3 - Se a tradução for feita por tradutor ajuramentado em certificado
aposto na própria tradução ou em folha anexa, deve mencionar-se a forma pela
qual foi feita a tradução e o cumprimento das formalidades previstas no n.º 3
do artigo 44.º
4 - É aplicável às traduções o disposto na alínea c) do artigo 167.º, no n.º 2 do
artigo 168.º e no artigo 170.º
(...)
(...)
1 - Quem, como testemunha, perito, técnico, tradutor ou intérprete, perante
tribunal ou funcionário competente para receber como meio de prova, depoimento,
relatório, informação ou tradução, prestar depoimento, apresentar relatório, der
informações ou fizer traduções falsos, é punido com pena de prisão de 6 meses
a 3 anos ou com pena de multa não inferior a 60 dias.

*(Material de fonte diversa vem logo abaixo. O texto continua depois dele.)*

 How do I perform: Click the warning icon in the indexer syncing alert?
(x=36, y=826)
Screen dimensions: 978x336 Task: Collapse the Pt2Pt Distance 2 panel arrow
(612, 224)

2 - Na mesma pena incorre quem, sem justa causa, se recusar a depor ou a apresentar
relatório, informação ou tradução.
3 - Se o facto referido no n.º 1 for praticado depois de o agente ter prestado juramento e
ter sido advertido das consequências penais a que se expõe, a pena é de prisão até 5 anos
ou de multa até 600 dias.
(...)
1 - A punição pelos artigos 359.º, 360.º e 361.º, alínea a), não tem lugar se o agente se
retractar voluntariamente, a tempo de a retractação poder ser tomada em conta na
decisão e antes que tenha resultado do depoimento, relatório, informação ou
tradução falsos, prejuízo para terceiro.
2 - A retractação pode ser feita, conforme os casos, perante o tribunal, o Ministério
Público ou o órgão de polícia criminal.
(...)
As penas previstas nos artigos 359.º, 360.º e 361.º são especialmente atenuadas,
podendo ter lugar a dispensa de pena, quando:
a) A falsidade disser respeito a circunstâncias que não tenham significado essencial para
a prova a que o depoimento, relatório, informação ou tradução se destinar; ou
b) O facto tiver sido praticado para evitar que o agente, o cônjuge, um adoptante ou
adoptado, os parentes ou afins até ao 2.º grau, ou a pessoa que com aquele viva em
condições análogas às dos cônjuges, se expusessem ao perigo de virem a ser sujeitos a
pena ou a medida de segurança.
(...)
Diário da República de quinta-feira, 30 de Agosto de 2001 (201 SÉRIE I-A)
Decreto-Lei n.º 237/2001 do Ministério da Justiça
Sumário: Dispensa de escritura pública a realização de determinados actos relativos a
sociedades (alterando o Código das Sociedades Comerciais, o Código do Notariado e o
Decreto-Lei n.º 513-Q/79, de 26 de Dezembro) e confere competência às câmaras de
comércio e indústria, bem como aos advogados e solicitadores, para efectuarem
reconhecimentos e certificar ou fazer e certificar traduções de documentos
(...)
1 - As câmaras de comércio e indústria, reconhecidas nos termos do Decreto-Lei n.º
244/92, de 29 de Outubro, os advogados e os solicitadores podem fazer
reconhecimentos com menções especiais, por semelhança, nos termos previstos no
Código do Notariado.
2 - Podem ainda as entidades referidas no número anterior certificar, ou fazer e
certificar, traduções de documentos.
3 - É aplicável, com as necessárias adaptações, o disposto no artigo 2.º do Decreto-Lei
n.º 28/2000, de 13 de Março.
Os reconhecimentos e as traduções efectuados pelas entidades previstas no artigo
anterior conferem ao documento a mesma força probatória que teria se tais actos
tivessem sido realizados com intervenção notarial.